À quoi sert cette comparaison ?

Cette comparaison attache chaque bassin à sa réalité agricole, culture par culture, là où l'étiquette « agricole » de Corine Land Cover reste muette. Ce qu'elle apporte au choix du découpage, c'est un grain fin : une écorégion de maïs irrigué et une écorégion d'herbe et d'élevage ne posent pas les mêmes tensions d'étiage, la période des basses eaux, ni les mêmes apports d'azote. Ce qu'elle n'apporte pas, c'est un critère de tracé : l'agriculture ne dessine pas les frontières, elle caractérise ce qui se joue sur l'eau à l'intérieur de chaque unité.

L'occupation du sol, vue par Corine Land Cover, range plus de la moitié du pays sous une seule étiquette, « agricole ». C'est utile pour un cadrage, insuffisant pour comprendre ce qui se joue sur l'eau : une prairie permanente, une vigne et un maïs irrigué n'ont pas le même rapport au sol, à l'azote et à l'étiage. Le Registre parcellaire graphique, tiré des déclarations de la politique agricole commune, descend à la parcelle et nomme la culture. Je m'en sers ici pour lire l'agriculture écorégion par écorégion, à partir du millésime 2024.
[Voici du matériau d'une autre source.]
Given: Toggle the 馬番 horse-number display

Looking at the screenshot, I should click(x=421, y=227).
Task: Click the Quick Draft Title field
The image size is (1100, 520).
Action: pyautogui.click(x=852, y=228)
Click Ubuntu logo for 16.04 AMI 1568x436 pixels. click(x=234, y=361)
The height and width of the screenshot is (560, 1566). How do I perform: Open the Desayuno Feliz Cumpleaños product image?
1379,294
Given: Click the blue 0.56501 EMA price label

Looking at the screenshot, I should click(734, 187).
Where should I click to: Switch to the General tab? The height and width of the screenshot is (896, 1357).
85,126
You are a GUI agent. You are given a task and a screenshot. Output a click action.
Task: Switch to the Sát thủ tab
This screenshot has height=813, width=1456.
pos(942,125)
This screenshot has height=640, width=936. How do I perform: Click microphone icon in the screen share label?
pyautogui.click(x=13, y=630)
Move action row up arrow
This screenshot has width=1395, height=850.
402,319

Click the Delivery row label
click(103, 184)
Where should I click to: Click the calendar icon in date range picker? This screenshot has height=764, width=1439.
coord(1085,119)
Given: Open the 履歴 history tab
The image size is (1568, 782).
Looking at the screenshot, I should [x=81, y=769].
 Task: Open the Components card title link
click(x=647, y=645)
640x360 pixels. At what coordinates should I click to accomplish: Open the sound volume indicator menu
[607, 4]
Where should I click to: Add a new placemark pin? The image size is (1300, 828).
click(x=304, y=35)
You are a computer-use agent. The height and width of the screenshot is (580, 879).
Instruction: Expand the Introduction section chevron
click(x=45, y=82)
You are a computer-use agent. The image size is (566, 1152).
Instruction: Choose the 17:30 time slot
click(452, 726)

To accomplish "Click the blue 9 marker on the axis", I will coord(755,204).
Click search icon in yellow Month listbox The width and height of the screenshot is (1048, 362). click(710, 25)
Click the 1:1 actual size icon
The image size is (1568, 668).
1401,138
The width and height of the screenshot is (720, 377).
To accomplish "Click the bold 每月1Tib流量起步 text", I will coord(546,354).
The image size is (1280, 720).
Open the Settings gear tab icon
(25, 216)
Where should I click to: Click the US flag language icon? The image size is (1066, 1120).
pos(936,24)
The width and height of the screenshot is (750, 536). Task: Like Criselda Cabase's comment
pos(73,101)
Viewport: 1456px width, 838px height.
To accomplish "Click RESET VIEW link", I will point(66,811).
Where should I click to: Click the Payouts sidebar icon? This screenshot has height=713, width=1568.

À l'échelle nationale, la surface déclarée se répartit d'abord entre l'herbe et les grandes cultures. Les prairies permanentes dominent, à un peu plus du quart de la surface agricole, suivies du blé tendre, du maïs, des estives et landes, de l'orge et des prairies temporaires. Le colza, le tournesol et la vigne, plus localisés, pèsent peu au total mais façonnent quelques écorégions.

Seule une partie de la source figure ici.